When a student says (or has the attitude of) “I hate school,” what if we would respond privately with something like, “I know school is hard and I’m sorry it has to be that way. Thank you for working so hard, even when it is just plan tough. Keep persevering. I believe in you.”
- Would there be ways to reward small incremental steps of progress, rather than only rewarding the A?
- Does the student have a particular strength such as building things with his hands or story-telling? How could you give this student opportunity to shine in such a way that his peers would be impressed or naturally affirm him?
- January 13, 2018 at 9:41 PM #42959
I try to emphasize to all of my students—both the academically gifted and those who struggle—that reaching one’s learning potential is of vastly greater importance than the numbers and letters on one’s report card. The successful student is the one who learns as much as he can under the circumstances that he faces. Students who do their best in spite of academic challenges will be prepared to accomplish extraordinary things in the areas they *are* gifted in. These concepts are part of my standard beginning-of-the-school-year speech, and I try to repeat them often. This thread is a good reminder to me to do that again.

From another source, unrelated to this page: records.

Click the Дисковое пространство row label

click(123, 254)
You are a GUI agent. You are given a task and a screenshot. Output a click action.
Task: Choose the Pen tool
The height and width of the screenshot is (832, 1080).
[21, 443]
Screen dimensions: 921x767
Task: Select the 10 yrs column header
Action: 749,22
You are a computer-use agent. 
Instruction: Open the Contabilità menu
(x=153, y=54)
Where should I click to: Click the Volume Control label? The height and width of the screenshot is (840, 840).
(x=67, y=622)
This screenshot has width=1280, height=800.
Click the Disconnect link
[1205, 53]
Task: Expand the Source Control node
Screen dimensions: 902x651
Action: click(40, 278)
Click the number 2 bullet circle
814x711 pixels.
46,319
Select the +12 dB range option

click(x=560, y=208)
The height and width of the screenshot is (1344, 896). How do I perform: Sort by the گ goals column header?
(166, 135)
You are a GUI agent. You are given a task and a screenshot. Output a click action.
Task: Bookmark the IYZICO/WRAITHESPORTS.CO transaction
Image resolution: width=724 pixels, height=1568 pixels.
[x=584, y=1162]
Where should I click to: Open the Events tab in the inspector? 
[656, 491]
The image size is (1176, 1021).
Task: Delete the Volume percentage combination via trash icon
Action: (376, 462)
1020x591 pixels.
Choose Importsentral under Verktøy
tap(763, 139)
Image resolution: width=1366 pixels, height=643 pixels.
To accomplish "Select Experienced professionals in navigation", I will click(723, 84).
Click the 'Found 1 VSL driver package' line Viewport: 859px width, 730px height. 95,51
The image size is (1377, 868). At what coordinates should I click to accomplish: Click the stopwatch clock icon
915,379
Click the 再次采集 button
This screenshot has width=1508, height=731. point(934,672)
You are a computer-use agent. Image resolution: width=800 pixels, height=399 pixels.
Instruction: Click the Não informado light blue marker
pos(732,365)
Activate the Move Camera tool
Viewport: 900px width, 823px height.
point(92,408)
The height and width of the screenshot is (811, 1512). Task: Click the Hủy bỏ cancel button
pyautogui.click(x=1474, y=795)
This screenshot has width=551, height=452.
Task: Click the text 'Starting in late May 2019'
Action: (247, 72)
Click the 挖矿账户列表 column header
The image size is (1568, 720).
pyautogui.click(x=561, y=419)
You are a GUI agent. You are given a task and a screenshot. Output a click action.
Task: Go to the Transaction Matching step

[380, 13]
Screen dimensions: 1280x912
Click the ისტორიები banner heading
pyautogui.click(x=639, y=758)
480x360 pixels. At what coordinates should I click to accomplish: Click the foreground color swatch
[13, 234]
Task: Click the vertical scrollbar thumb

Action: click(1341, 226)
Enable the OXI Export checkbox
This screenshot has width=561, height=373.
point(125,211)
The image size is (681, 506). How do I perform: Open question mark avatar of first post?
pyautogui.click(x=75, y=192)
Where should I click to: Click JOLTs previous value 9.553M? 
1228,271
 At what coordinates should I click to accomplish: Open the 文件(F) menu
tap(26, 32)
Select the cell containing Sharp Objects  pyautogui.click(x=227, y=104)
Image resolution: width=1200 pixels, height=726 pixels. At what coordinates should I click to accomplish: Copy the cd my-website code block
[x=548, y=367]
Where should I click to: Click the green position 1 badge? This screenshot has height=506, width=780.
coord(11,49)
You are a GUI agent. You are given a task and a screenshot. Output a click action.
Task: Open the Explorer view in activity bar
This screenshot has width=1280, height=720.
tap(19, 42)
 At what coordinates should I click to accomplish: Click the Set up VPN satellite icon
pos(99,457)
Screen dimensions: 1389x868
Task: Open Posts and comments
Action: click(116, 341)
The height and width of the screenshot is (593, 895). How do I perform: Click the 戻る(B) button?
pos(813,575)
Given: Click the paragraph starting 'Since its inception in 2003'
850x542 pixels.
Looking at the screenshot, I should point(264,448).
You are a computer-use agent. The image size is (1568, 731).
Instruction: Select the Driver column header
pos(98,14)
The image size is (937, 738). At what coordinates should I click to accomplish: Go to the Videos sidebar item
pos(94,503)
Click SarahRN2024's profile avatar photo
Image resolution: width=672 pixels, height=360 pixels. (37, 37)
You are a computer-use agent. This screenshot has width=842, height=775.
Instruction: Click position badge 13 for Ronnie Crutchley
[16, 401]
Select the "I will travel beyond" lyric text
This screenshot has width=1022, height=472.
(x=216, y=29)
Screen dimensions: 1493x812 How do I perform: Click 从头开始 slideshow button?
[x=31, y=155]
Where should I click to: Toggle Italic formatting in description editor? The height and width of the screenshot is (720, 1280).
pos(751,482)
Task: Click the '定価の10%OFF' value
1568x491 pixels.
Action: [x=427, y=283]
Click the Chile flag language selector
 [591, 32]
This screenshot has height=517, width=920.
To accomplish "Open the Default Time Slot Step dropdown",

I also believe that students who “hate school” can be inspired to love learning in spite of themselves. A teacher’s enthusiasm for knowledge will rub off. Everyone is passionate about something, and it’s always stimulating to hear someone tell about his passion. We should be that passionate person when we teach Bible, math, science, etc.
At our school we give character awards at the end of each year. One is for students who demonstrate effort, diligence, and perseverance. This is one way to recognize those who work hard without necessarily getting “good” grades. Doing more to honor these students is something I’ve been thinking about lately, and something I want to grow in.
- January 15, 2018 at 7:03 PM #43000
Capitalizing on a student’s strengths and interests can help motivate a student and reduce the “I hate school” attitude. We just completed some career interest evaluations in high school this week and I was reminded again that I need to use the students’ interests and abilities to motivate them, build their academic success and peak their interest in learning.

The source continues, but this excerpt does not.